Now, nearly a century later, that heirloom, one of a priceless, long-separated set of three, has been snatched away from the Sullivans. And Malachi, Gideon, and Rebecca Sullivan are determined to recover their great-great- grandfather's treasure, reunite the Three Fates, and make their fortune.

The quest will take them from their home in Ireland to Helsinki, Prague, and New York and introduce them to a formidable female professor whose knowledge of Greek mythology will aid them in their quest; to a daring exotic dancer who sees the Fates as her chance at a new life; and to a seductive security expert who knows how to play high- tech cat-and-mouse.
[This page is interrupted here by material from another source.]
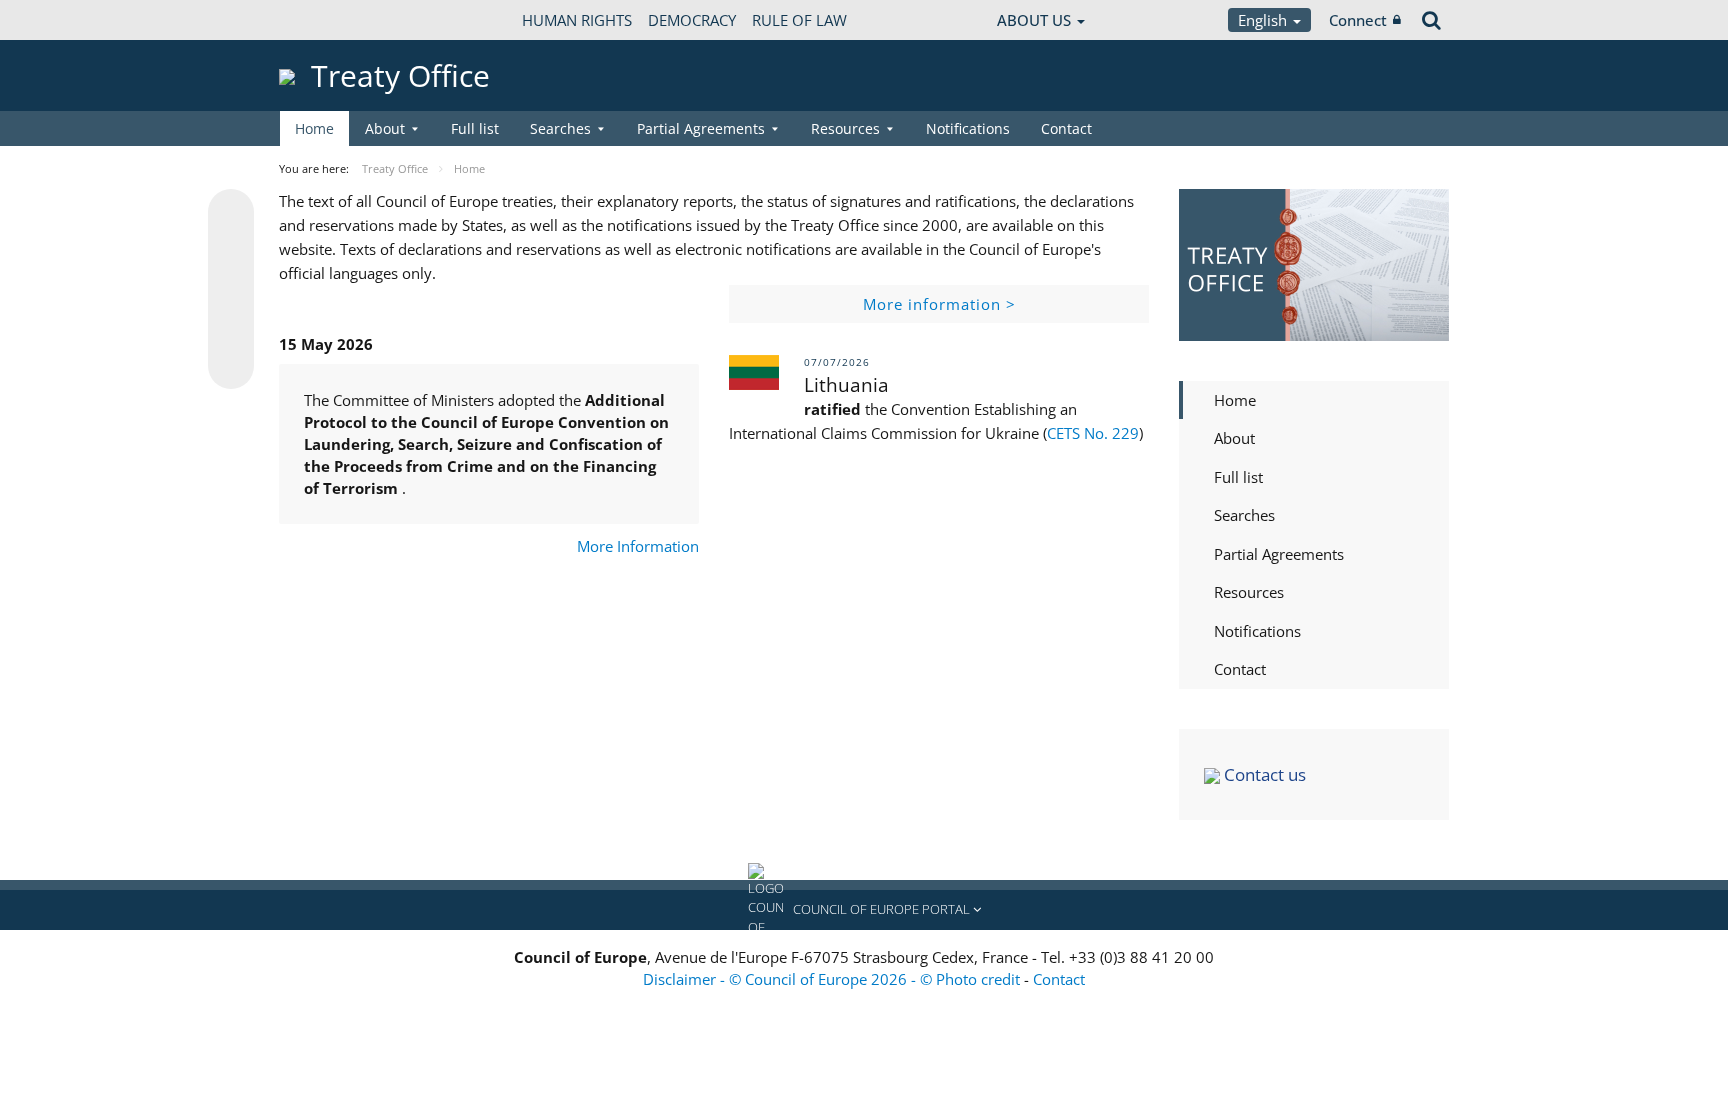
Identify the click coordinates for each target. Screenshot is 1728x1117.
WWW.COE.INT (329, 20)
And it will pit them in a suspenseful fight against an ambitious woman who will stop at nothing to acquire the Fates.
The romances weren't as compelling as they could have been, and I had some problems with the villain, but all in all, Three Fates was a good, absorbing read. A B.

Like Montana Sky, this was basically a 3-in-1 deal, three couples, all getting equal space and interacting together. I have no problem with this per se, and it makes for a quick, entertaining read, with barely a slow moment.
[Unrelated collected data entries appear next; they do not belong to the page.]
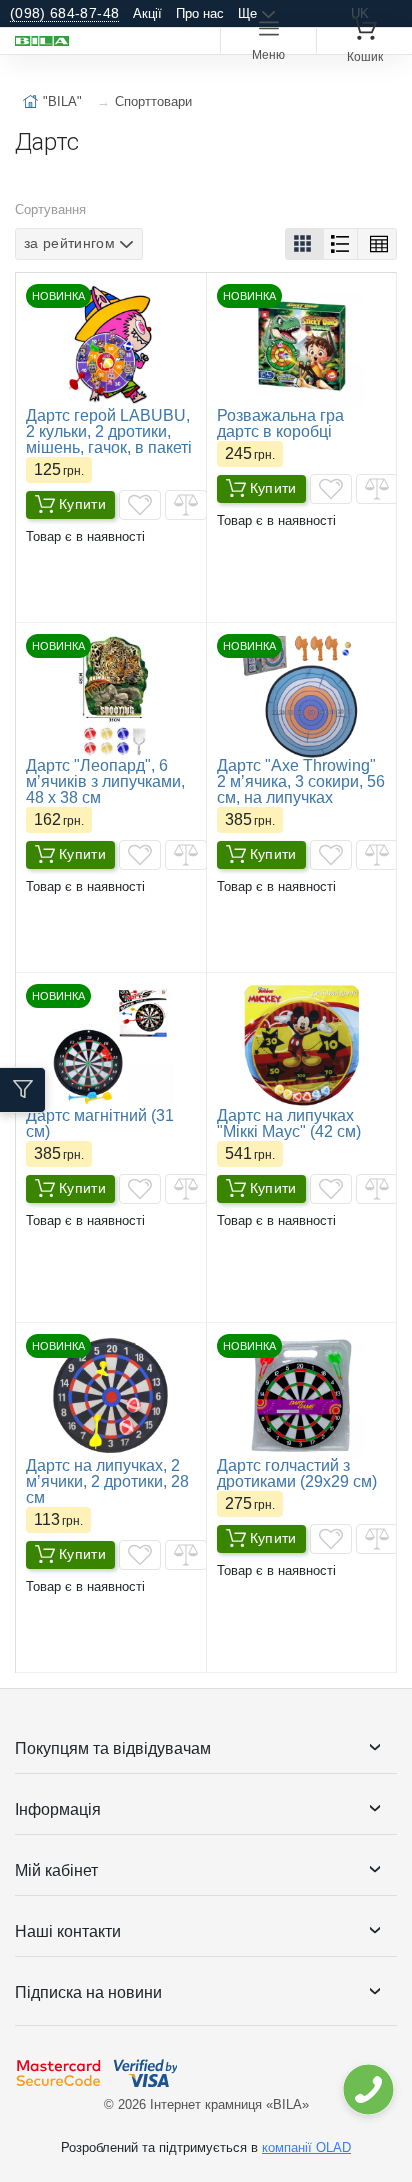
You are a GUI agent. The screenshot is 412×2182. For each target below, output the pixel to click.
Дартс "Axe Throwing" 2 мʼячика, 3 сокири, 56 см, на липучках (301, 781)
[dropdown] (367, 2089)
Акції (147, 13)
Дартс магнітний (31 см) (100, 1123)
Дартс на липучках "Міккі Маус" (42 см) (289, 1123)
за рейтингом (69, 243)
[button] (304, 244)
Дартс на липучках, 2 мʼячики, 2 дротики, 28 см (107, 1481)
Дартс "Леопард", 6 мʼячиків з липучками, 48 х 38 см (105, 781)
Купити (82, 504)
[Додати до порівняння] (186, 505)
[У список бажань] (140, 505)
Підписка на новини (88, 1992)
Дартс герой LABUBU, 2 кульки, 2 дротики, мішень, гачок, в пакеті (109, 431)
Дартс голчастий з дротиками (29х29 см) (297, 1473)
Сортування (50, 209)
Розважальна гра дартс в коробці (280, 423)
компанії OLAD (306, 2147)
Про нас (200, 13)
Still, I did feel that none of the romances were as developed as I know Nora can make them, and while I liked all three couples, I didn't find them equally interesting, so I sometimes wasn't too happy when the focus changed. In particular, I wasn't particularly engaged by the Rebecca / Jack romance, especially because I never got a very clear feeling of who Rebecca was, and Jack felt a little derivative.

Malachi and Tia were sweet, and initially, there was great conflict there. I loved how Tia seemed to have hardened herself against him, but then I thought she lowered every defence a bit too quickly. Their storyline lost a lot of its sense of excitement in the middle section of the book, but did recoup some of it near the end.
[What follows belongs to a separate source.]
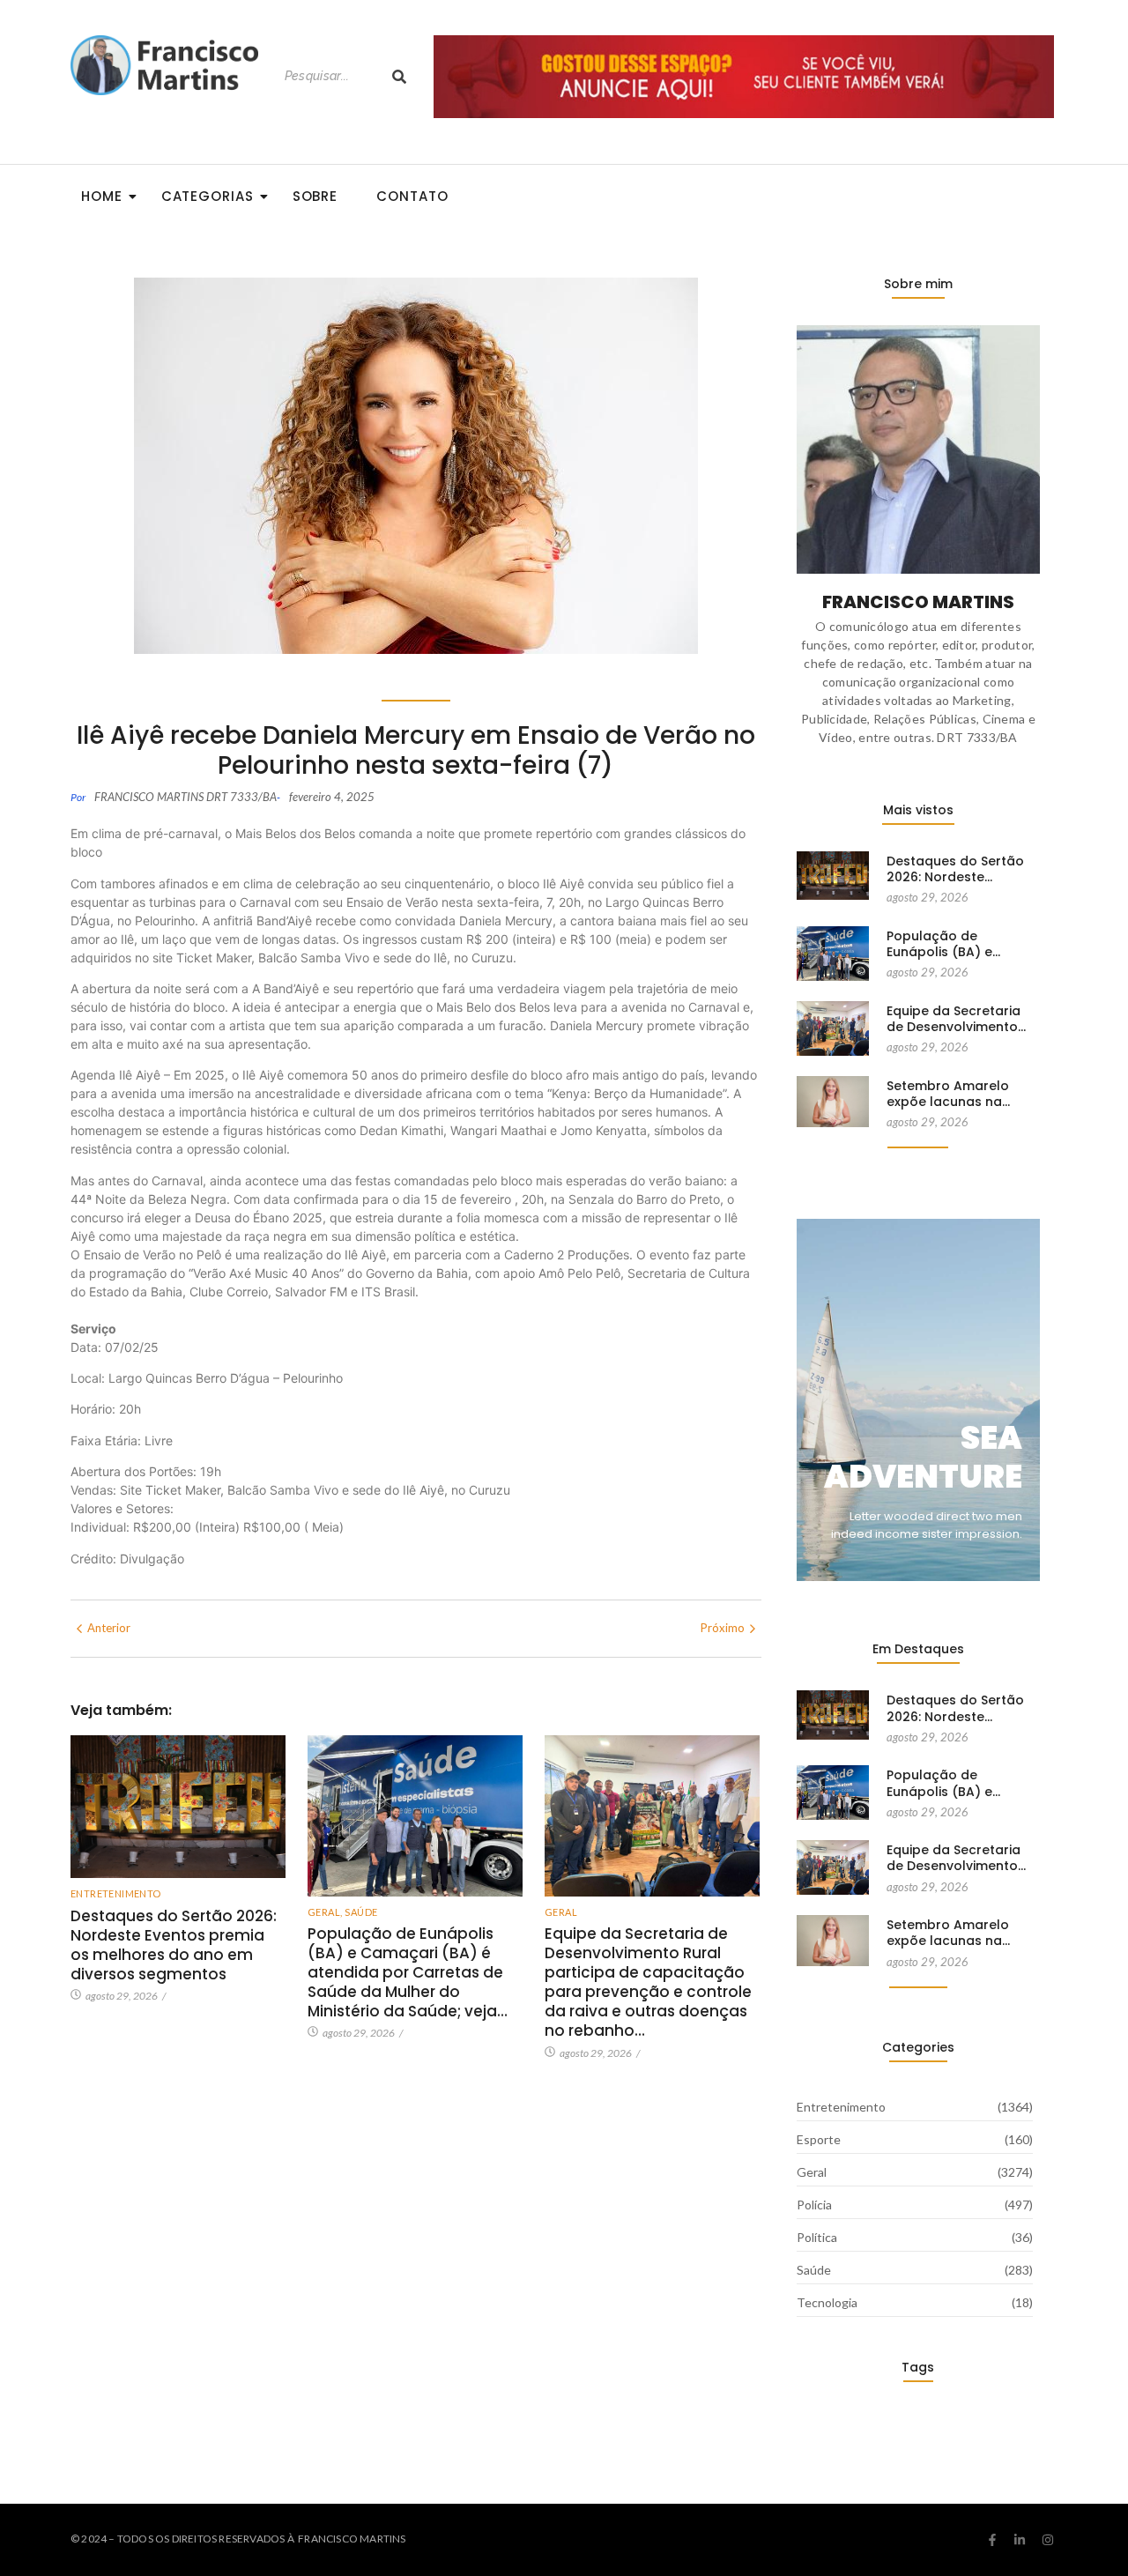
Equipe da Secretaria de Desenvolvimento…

Gideon and Cleo were my favourite couple, though I did feel there was a bit in the middle where their romance was somewhat neglected. Still, I loved seeing the adventurous, pragmatic Cleo with the serious-minded Gideon.

Where the book was best was, like with many other books by this author, in showing these six people interacting. They started out with only the three Sullivans trusting each other, but by the end of the book, they'd all become a family together.

The whole adventure of their search for all three Fates was a lot of fun. I loved the way they plotted and planned and worked to outwit Anita, and it was a great plan. The only thing I wasn't too crazy about was the fact that I just didn't completely buy Anita's motivation. There's really no reason for her to run the risks she did other than she was a sociopath and had become obsessed with getting these statues. I don't know, I guess making the villain do the bad stuff because she's nuts feels like an easy way out to me, easier than making her sane and giving her a believable motivation.

Still, for all my problems with the book, it was one I had a lot of fun with. I think I'll be giving it to my mother next, it's just the type of book she enjoys.